What's important to know though is that the latest Raj Thackeray-initiated melee is not necessarily unique or unprecedented. It has happened in Mumbai before - being, as it is, a regular feature of the Thackeray family/Shiv Sena strategy. The idea is to get enough Maharashtrians worked up about them somehow having ceded "control" of Mumbai away to non-Maharashtrians/outsiders and then voting for the Shiv Sena to take back control on their behalf thereby banishing all that which ails the city, the state and its people (which people?). Never mind that Mumbai is neither the heart of Maharashtra nor has it become what it is today solely because of Maharashtrians. Through the last 50 years and more, the Sena and their offshoots have gone about targeting Gujaratis, south Indians, Muslims and most recently north Indians as those aforementioned outsiders.
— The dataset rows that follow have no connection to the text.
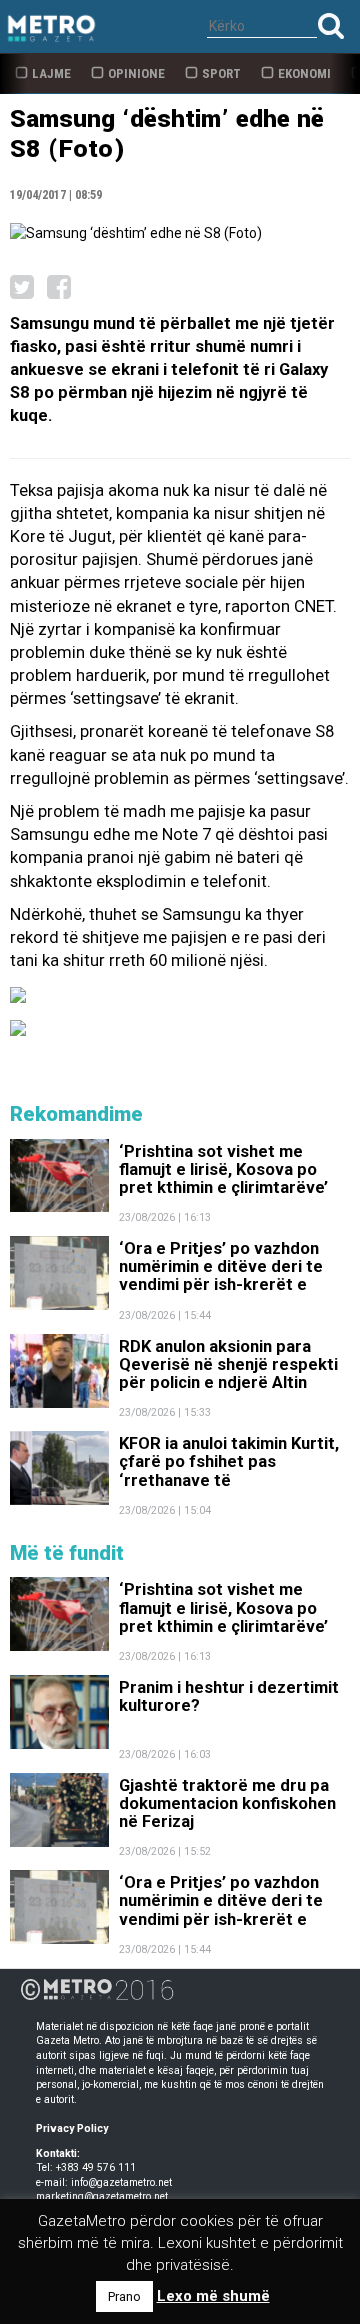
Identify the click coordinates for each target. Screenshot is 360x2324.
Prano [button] (124, 2296)
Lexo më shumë (213, 2296)
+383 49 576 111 (96, 2167)
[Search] (331, 25)
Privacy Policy (72, 2128)
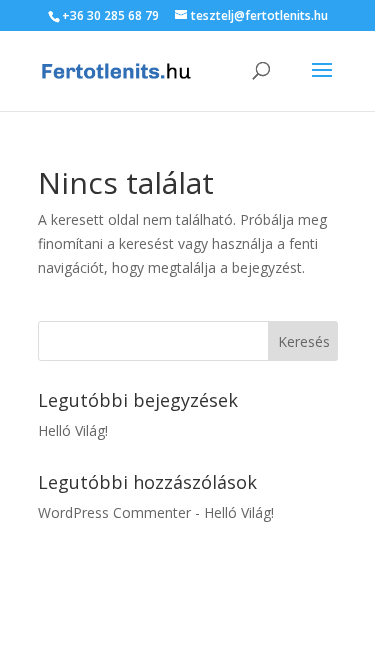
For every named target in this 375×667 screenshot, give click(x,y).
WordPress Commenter (114, 512)
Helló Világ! (73, 430)
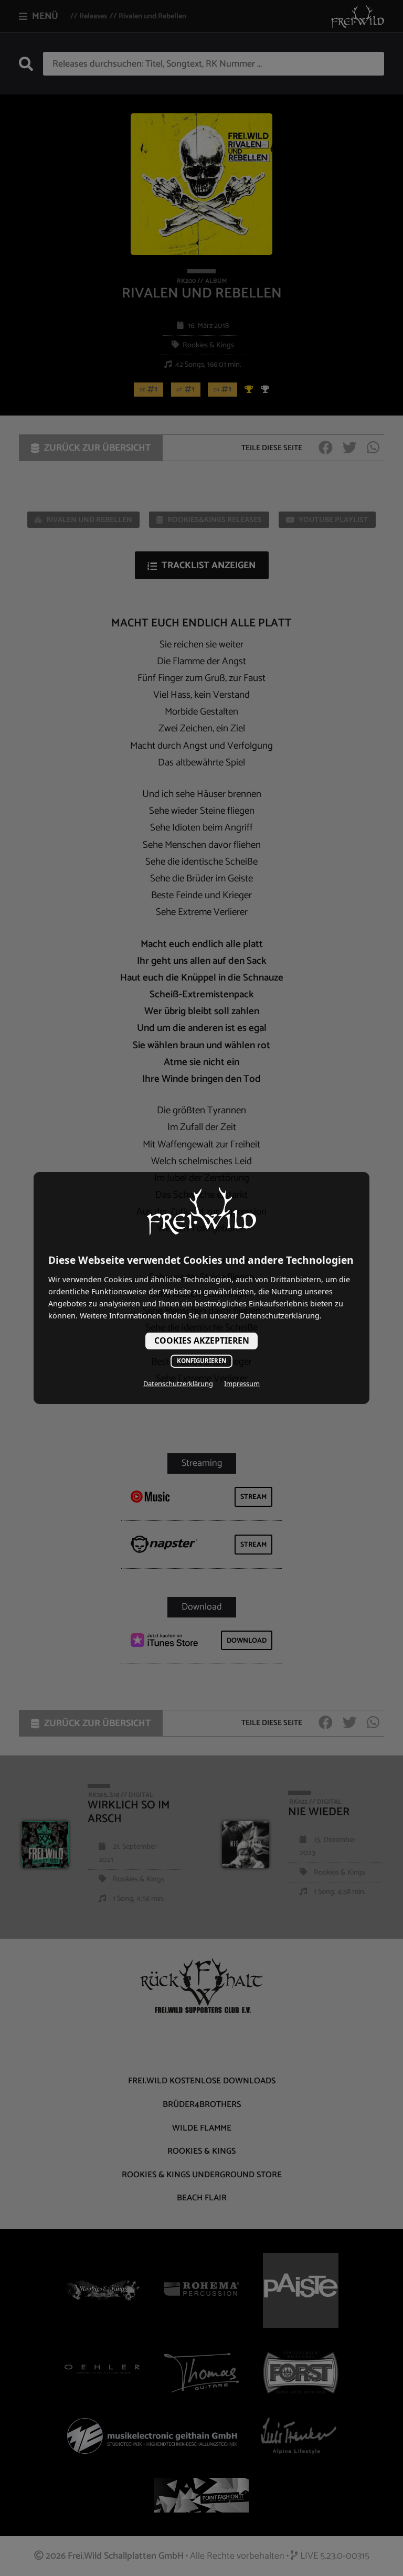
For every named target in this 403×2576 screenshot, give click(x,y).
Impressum (242, 1383)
But the human drama that continues to unfold is not just the Thackeray's being up to their usual shenanigans. There's more to it. Rajdeep Sardesai of CNN-IBN in the above linked open letter to Raj isn't really informing Raj of something he wouldn't already know. But he's probably making an effort to also educate the Indian public on the political machinations/endgames taking place behind the scenes - most beyond Raj's control.
Rajdeep's piece also just reinforced the feeling that it seems to require a Maharashtrian (or several of them) of some stature to take an anti-Raj Thackeray stance in this matter, to make an impact. Never mind that those stances are few and far between; these days its the familiar, insecure, "yes (he's wrong), but (there's some validity to his point of view)" argument (Rajdeep being one of the few exceptions) that other prominent Maharashtrians have been spouting. They're just riding both directions of traffic on the political highway.
The sad/crazy aspect to all this is that - by Raj's (and by extension the larger Thackeray family) definition, with the tacit approval of the 'yes-but' arguers, a Mumbaikar who is not a Maharashtrian by last name, but was born, and has lived in Mumbai now for several decades is an "outsider" and a new born Maharashtrian baby in a remote corner of Maharashtra is an "insider". That is so convoluted that even Raj cannot obviously believe in it.
I pity those Maharashtrians and non-Maharashtrians who actually do believe it.